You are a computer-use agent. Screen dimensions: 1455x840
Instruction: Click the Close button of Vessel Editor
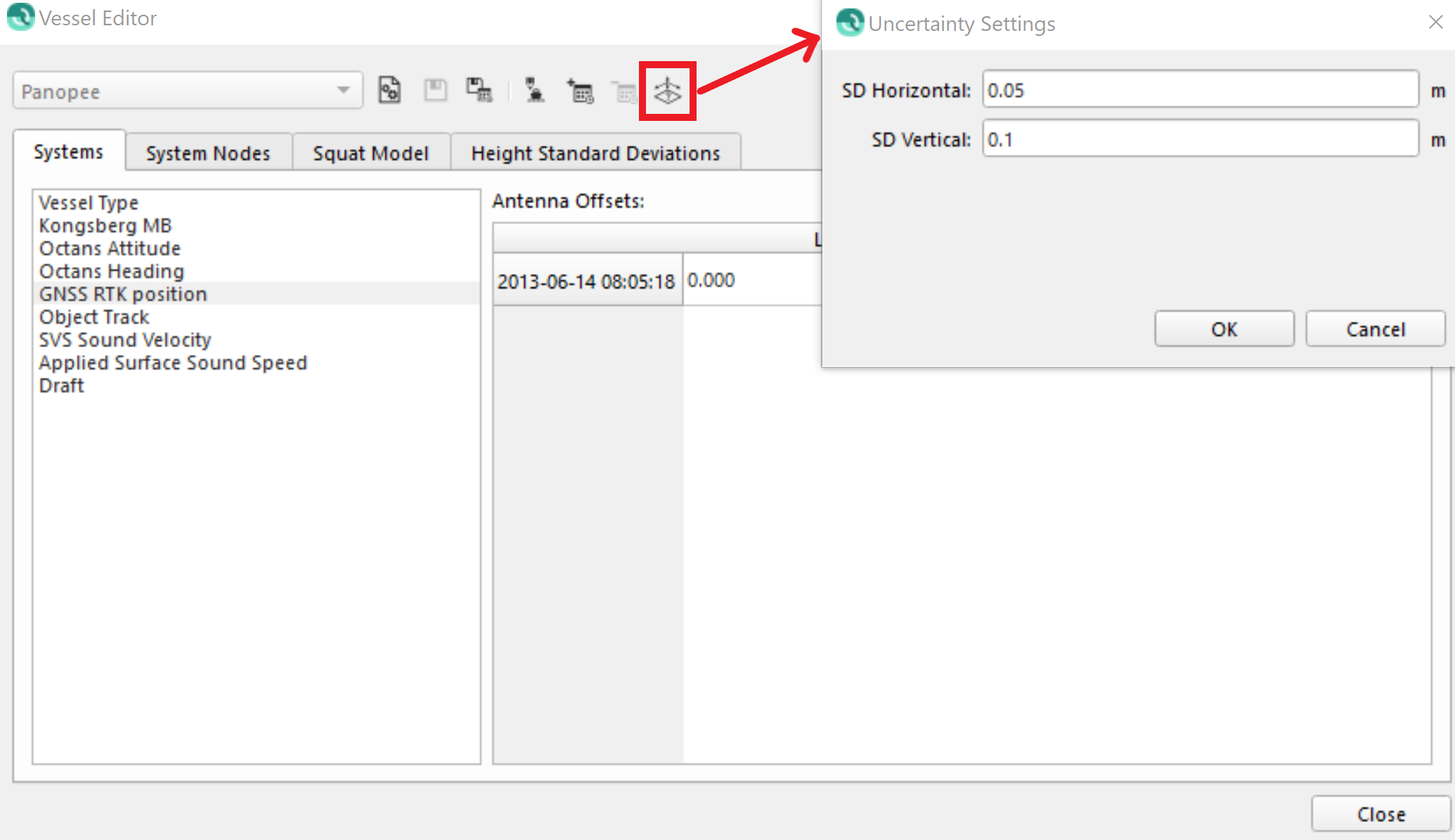[1380, 814]
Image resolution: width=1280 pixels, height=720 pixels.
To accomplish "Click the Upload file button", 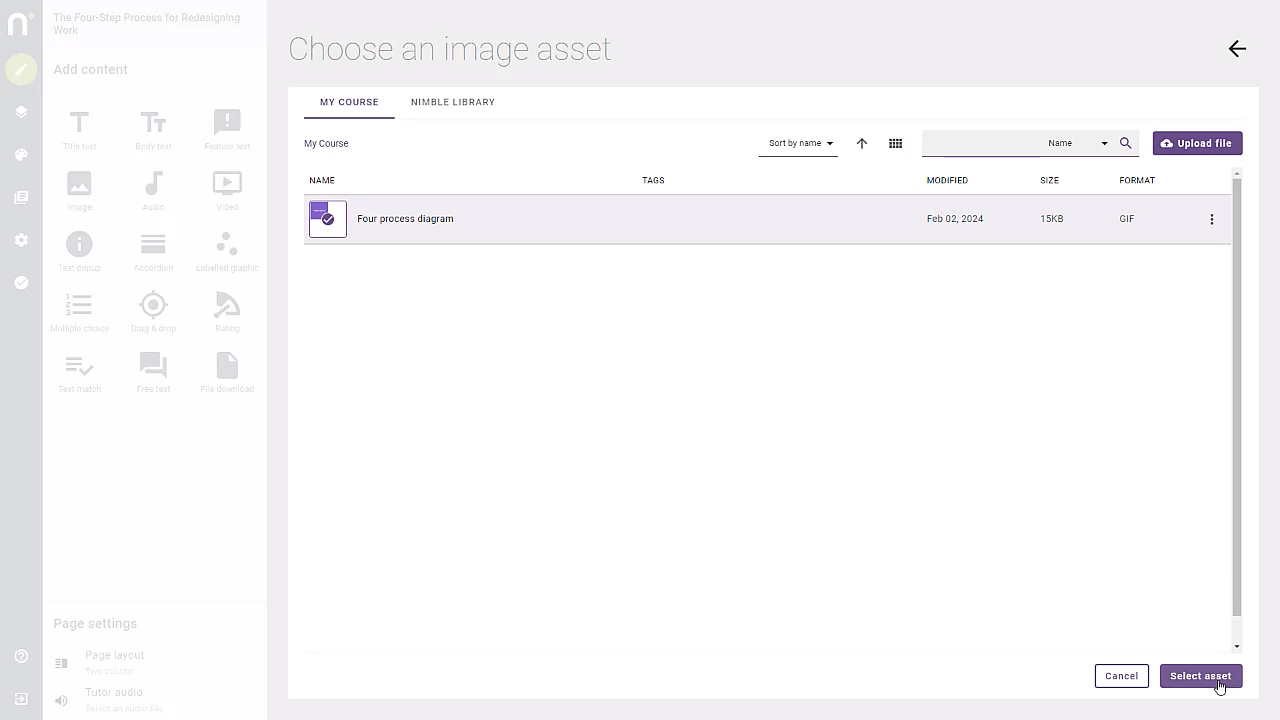I will [1197, 143].
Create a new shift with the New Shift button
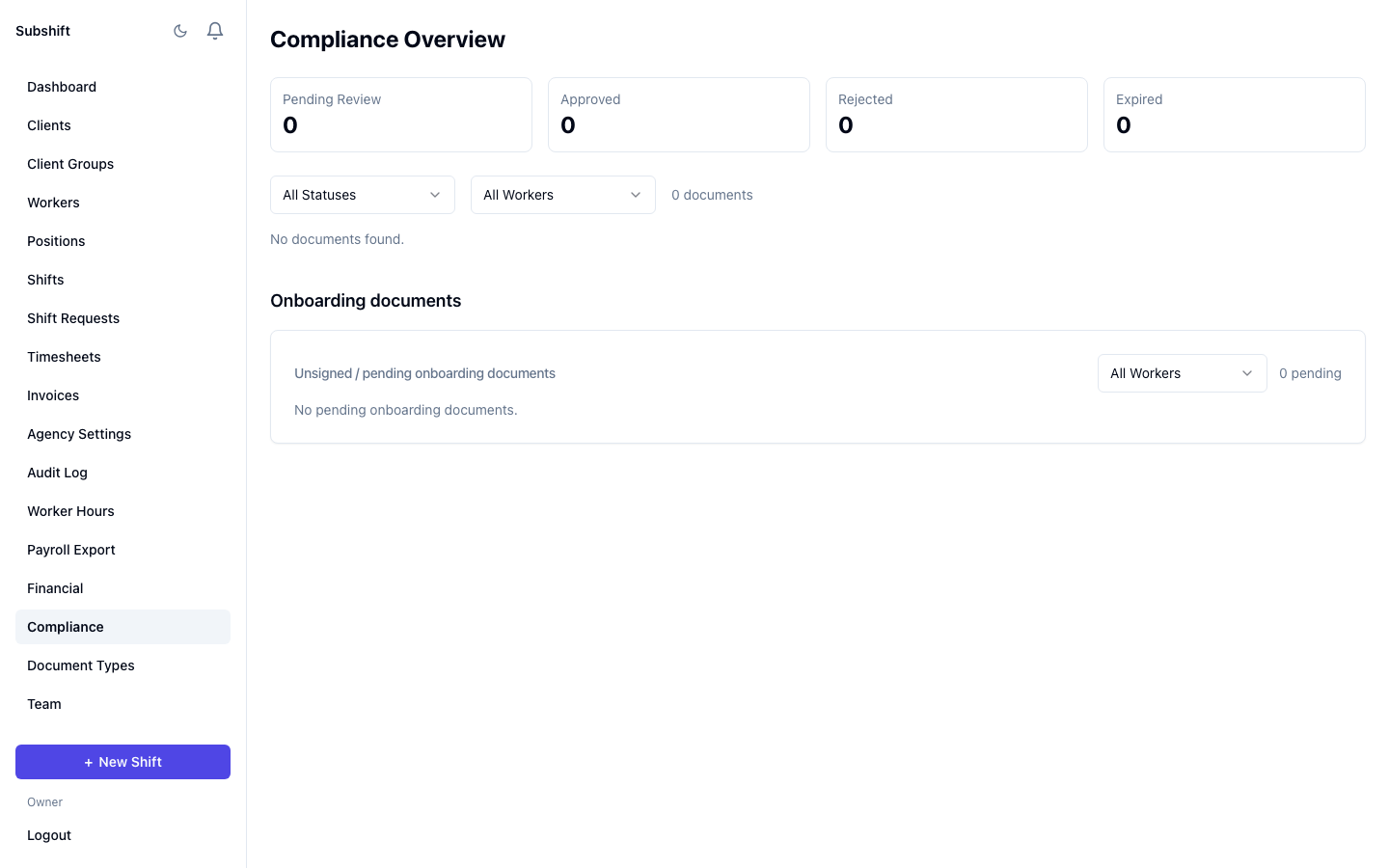1389x868 pixels. click(x=123, y=762)
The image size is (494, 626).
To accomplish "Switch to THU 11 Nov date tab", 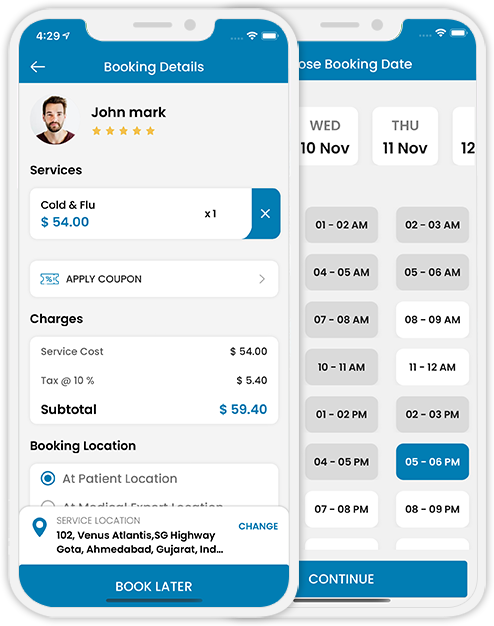I will pos(405,136).
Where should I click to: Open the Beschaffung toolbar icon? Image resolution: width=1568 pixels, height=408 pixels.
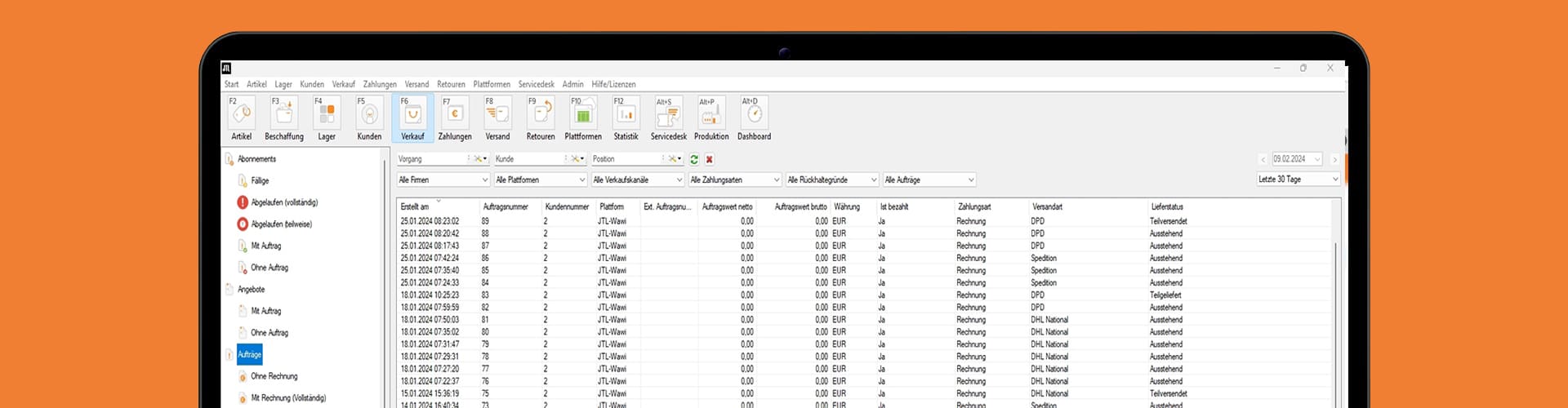[x=283, y=114]
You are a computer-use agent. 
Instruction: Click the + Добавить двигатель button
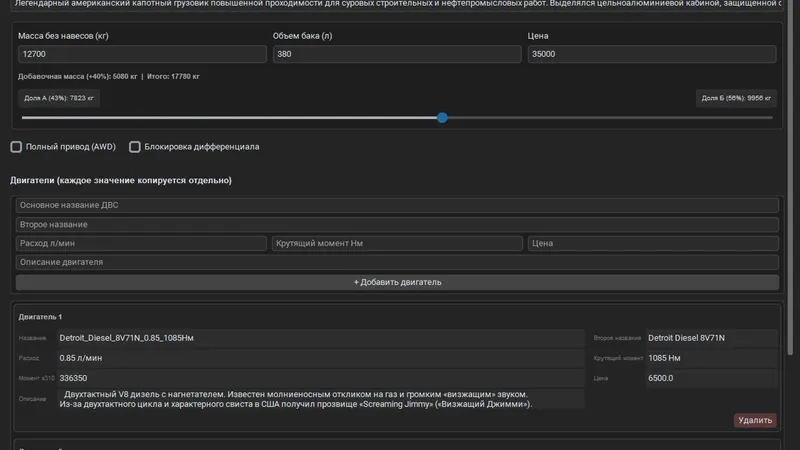tap(397, 282)
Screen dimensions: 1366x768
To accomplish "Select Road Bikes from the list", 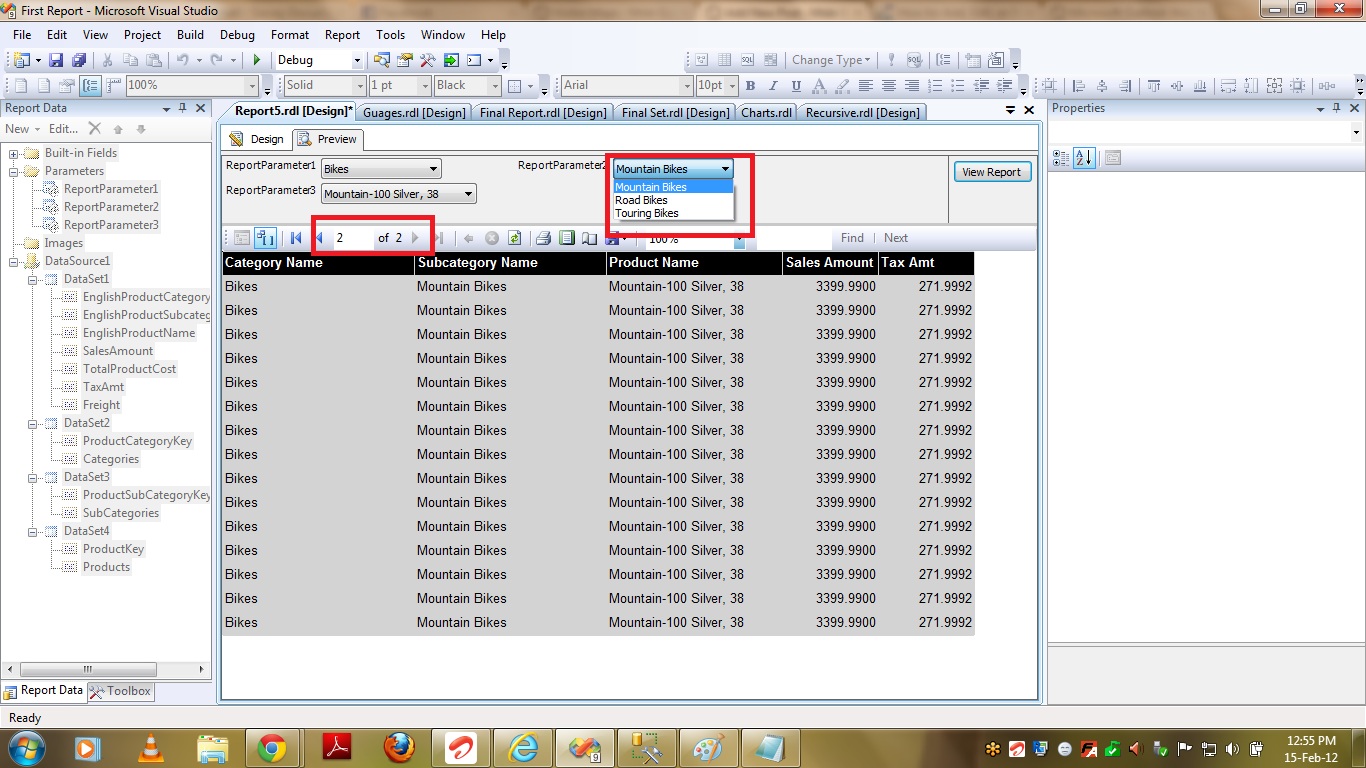I will pos(642,200).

▶ [SET TASK] Copy out each line of the records above that contains the string "resolution". Letter case must match.

▶ [SOLUTION TO THE EXERCISE]
Image resolution: width=1280 pixels, height=720 pixels.
Where should I click to: Open the Beschaffung toolbar icon? Image resolution: width=1568 pixels, height=408 pixels.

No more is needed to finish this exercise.